Hormel Foods: ‘It is great to have turkey back’

After having a reduced supply of certain value-added turkey products because of avian influenza depopulations, that supply is bouncing back for Jennie-O Turkey Store.

Jennie O Turkey Bacon
Jennie-O Turkey Store

As Hormel Foods subsidiary Jennie-O Turkey Store continues to replenish its turkey supply after losing many of its flocks to highly pathogenic avian influenza (HPAI) in 2022, Hormel CEO Jim Snee said, “it’s great to have turkey back.”

Hormel Foods hosted an earnings call on June 1, where the company announced its financial results for the second quarter of fiscal year 2023. Snee, along with Jacinth Smiley, chief financial officer, and Danna Brady, executive vice president, retail, spoke during the call.

Snee said that Jennie-O volumes were down about 30% during the second half of the 2022 fiscal year as a result of HPAI infections and depopulations, and that really hurt the company’s ability to market various Jennie-O products.

But with the HPAI outbreak much less intense than it was in 2022, that volume is bouncing back. And company officials are optimistic that it won’t reach that same level of intensity anytime soon.

“The overall impact of HPAI on the domestic poultry supply chain (during the second quarter of fiscal year 2023) was minimal.
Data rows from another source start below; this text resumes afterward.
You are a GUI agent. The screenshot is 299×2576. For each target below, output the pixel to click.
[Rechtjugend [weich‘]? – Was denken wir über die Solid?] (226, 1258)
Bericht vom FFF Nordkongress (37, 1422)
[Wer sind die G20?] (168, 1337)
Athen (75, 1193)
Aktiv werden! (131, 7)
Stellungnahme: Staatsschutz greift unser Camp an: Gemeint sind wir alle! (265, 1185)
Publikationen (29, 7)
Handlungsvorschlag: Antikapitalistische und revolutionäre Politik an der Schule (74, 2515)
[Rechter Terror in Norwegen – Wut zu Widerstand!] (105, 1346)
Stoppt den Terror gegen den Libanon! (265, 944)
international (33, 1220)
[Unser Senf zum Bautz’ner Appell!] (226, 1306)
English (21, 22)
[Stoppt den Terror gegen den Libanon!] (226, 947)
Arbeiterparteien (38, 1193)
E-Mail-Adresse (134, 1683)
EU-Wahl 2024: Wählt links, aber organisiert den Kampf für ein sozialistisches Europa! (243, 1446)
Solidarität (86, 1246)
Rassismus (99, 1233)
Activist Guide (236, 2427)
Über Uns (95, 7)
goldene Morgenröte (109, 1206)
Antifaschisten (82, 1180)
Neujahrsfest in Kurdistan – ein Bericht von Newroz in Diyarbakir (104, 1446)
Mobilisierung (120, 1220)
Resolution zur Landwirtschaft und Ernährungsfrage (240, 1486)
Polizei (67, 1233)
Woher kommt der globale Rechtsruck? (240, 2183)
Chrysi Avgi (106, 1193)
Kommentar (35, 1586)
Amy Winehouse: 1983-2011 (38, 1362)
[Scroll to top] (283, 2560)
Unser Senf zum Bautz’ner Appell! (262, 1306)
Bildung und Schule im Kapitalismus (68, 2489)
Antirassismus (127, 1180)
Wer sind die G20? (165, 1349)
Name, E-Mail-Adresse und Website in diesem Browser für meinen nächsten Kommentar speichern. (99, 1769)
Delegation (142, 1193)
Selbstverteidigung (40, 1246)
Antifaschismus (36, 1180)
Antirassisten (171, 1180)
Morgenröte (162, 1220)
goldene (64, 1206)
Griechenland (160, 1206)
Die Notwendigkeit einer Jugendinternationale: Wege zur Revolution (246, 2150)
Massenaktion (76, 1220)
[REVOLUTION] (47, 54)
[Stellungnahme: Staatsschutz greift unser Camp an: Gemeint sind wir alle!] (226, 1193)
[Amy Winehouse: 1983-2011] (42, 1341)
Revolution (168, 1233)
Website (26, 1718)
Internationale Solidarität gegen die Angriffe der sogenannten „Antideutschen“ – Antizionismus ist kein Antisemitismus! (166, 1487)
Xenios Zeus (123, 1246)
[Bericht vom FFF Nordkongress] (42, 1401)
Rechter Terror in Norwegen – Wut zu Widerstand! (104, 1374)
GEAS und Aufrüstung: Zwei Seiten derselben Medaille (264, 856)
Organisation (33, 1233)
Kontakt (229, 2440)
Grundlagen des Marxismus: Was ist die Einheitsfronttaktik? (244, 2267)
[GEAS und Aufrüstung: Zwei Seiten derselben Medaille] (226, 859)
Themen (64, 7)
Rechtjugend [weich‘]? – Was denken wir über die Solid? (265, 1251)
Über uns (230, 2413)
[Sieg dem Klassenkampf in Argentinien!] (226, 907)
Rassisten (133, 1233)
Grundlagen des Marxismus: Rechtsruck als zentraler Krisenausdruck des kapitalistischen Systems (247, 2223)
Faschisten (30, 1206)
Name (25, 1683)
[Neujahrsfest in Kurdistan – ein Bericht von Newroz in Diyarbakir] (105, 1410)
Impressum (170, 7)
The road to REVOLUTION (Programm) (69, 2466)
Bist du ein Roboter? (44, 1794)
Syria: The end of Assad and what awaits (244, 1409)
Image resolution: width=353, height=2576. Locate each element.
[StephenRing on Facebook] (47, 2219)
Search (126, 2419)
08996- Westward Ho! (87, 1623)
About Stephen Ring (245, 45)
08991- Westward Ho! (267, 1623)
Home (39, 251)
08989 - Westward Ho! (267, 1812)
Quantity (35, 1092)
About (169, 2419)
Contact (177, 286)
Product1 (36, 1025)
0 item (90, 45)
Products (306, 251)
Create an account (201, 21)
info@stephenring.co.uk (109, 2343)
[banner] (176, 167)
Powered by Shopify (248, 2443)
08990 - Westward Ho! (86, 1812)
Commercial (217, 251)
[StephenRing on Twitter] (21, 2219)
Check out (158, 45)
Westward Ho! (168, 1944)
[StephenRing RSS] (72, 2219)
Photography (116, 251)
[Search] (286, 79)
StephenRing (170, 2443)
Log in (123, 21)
The risk associated with the return of the virus now appears to be low heading into the summer months,” said Smiley.

Value-added turkey products bouncing back

The reduced supply of turkeys especially hurt Jennie-O’s supply of value-added products, Snee said, and even though those product lines are being replenished, it will take some work to get customers to resume their purchases of those products, because “you don’t just flip a switch after a year of not having turkey.”
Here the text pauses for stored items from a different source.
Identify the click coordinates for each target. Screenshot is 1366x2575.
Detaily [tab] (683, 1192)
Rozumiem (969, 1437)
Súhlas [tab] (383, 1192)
“We just haven’t had the volume to sell, and so our ability to be able to now have the value-added products on a regular basis, whether it’s the lean ground turkey in retail, or having a full product offering on the foodservice side of the business, that’s really a differentiator. The bottom line to all of this is that it is great to have turkey back,” said Snee. “Fundamentally, in our portfolio, turkey is a very, very important part of what we want to get done.”

And Brady said the sales and marketing teams are actively working to sell turkey products, with a lot of promotional activity in motion for the back half of the year.
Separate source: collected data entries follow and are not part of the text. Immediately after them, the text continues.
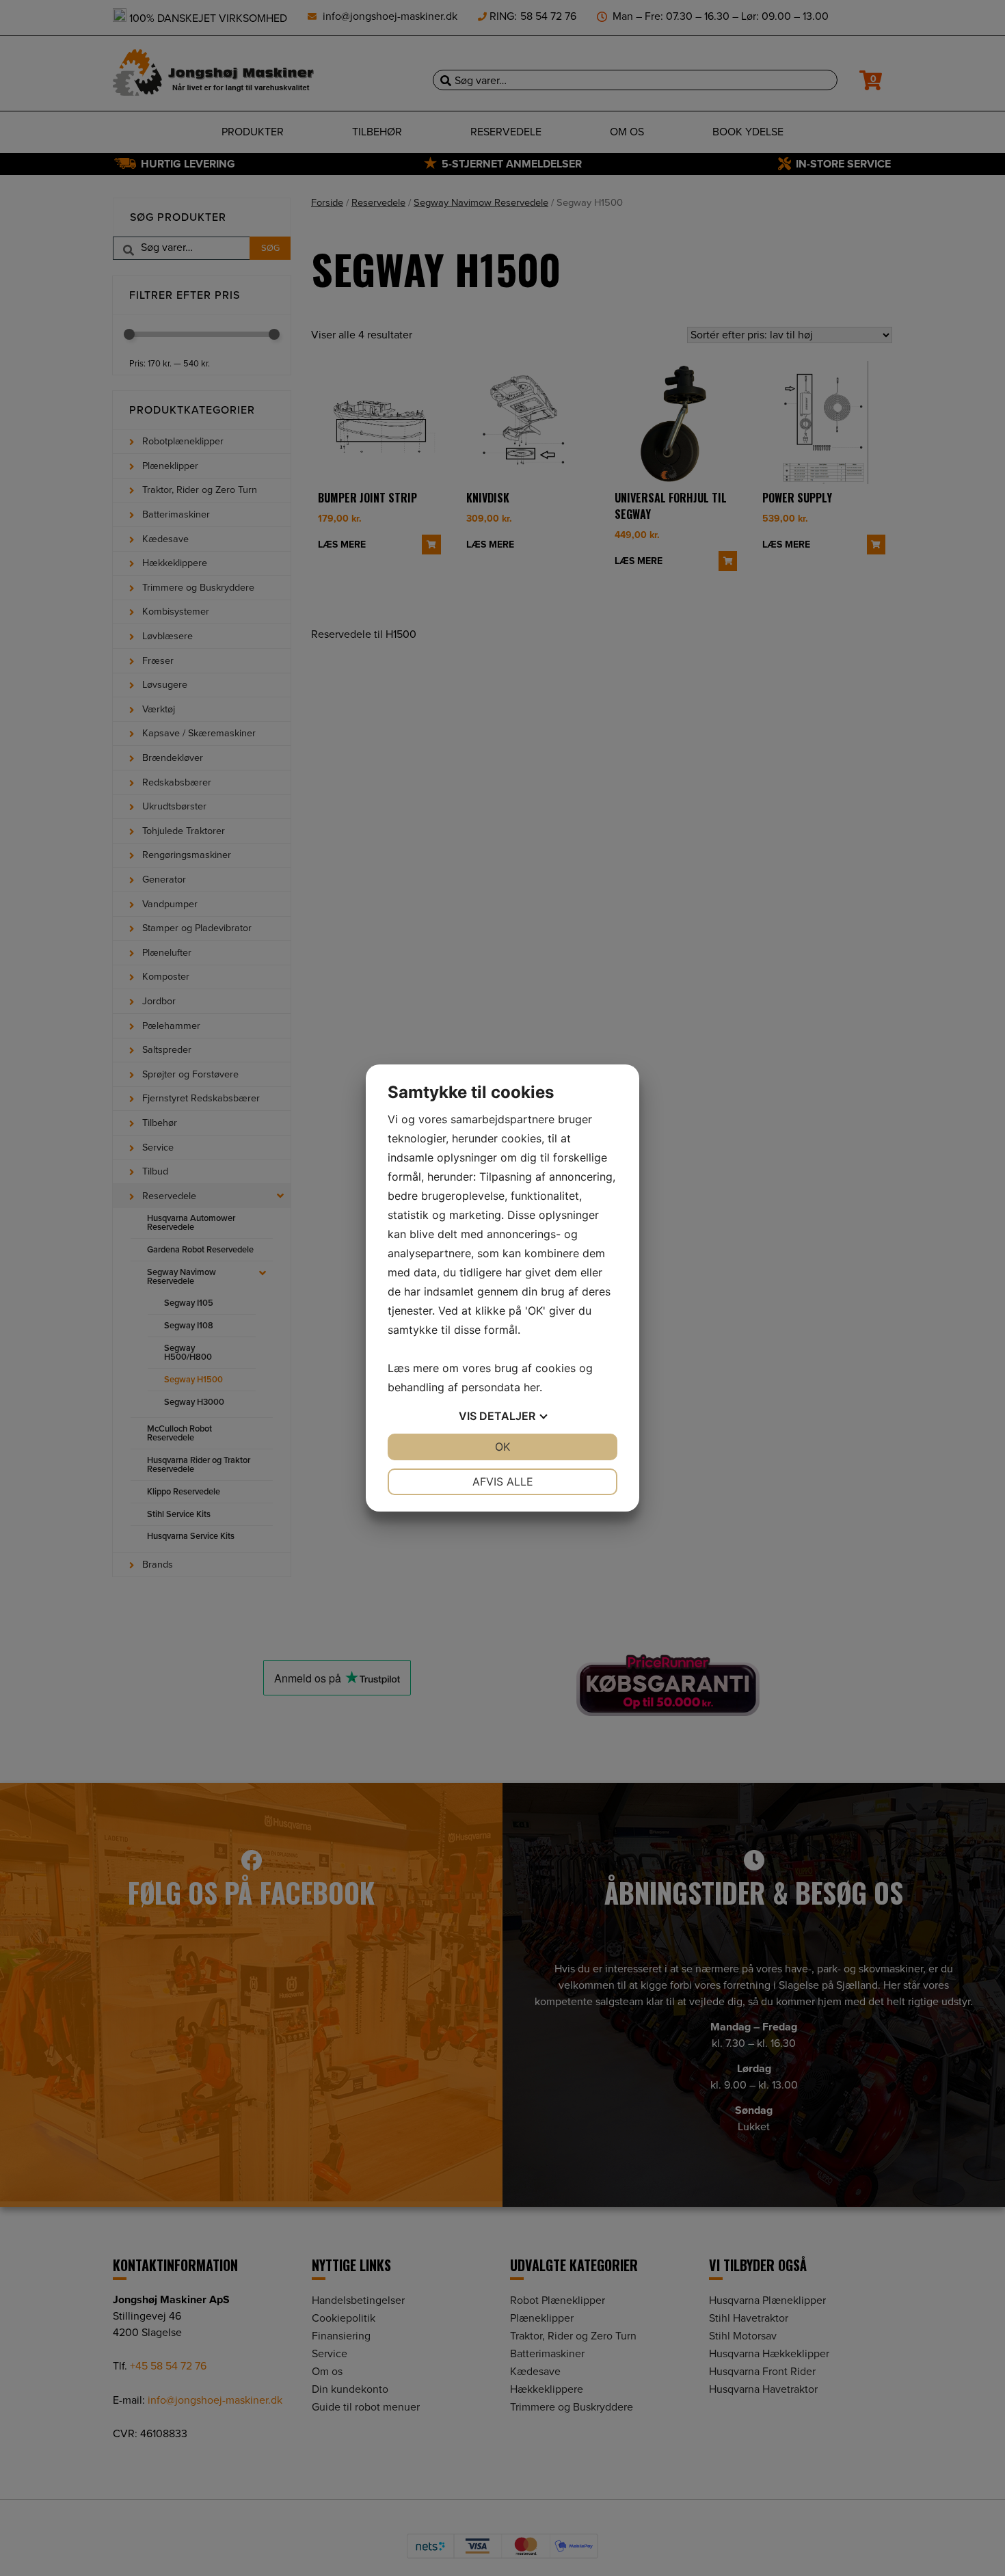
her (531, 1387)
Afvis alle (502, 1481)
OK (502, 1446)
Turkey’s impact on Hormel earnings

Prior to the 2023 fiscal year, which began on October 31, 2022, Jennie-O Turkey Store’s financial results were easier to track, because it was reported as its own business segment within Hormel Foods.

However, with the implementation of the GoFWD (pronounced “go forward”) Jennie-O has been absorbed into all three of Hormel’s current business segments: Retail, Foodservice and International. And all three of those segments saw a decline in volume, with Retail volumes down 7%, Foodservice volumes down 1% and International volumes down 4%.

“A lot of that responsibility was on Jennie-O,” Snee said.

All three segments were affected by a reduced supply to sell turkey products because of the availability. And Snee said the International segment was additionally hampered by HPAI because of avian influenza-related trade restrictions.

However, Snee added, “We are already starting to see some markets reopen, which will allow them to move additional volume.”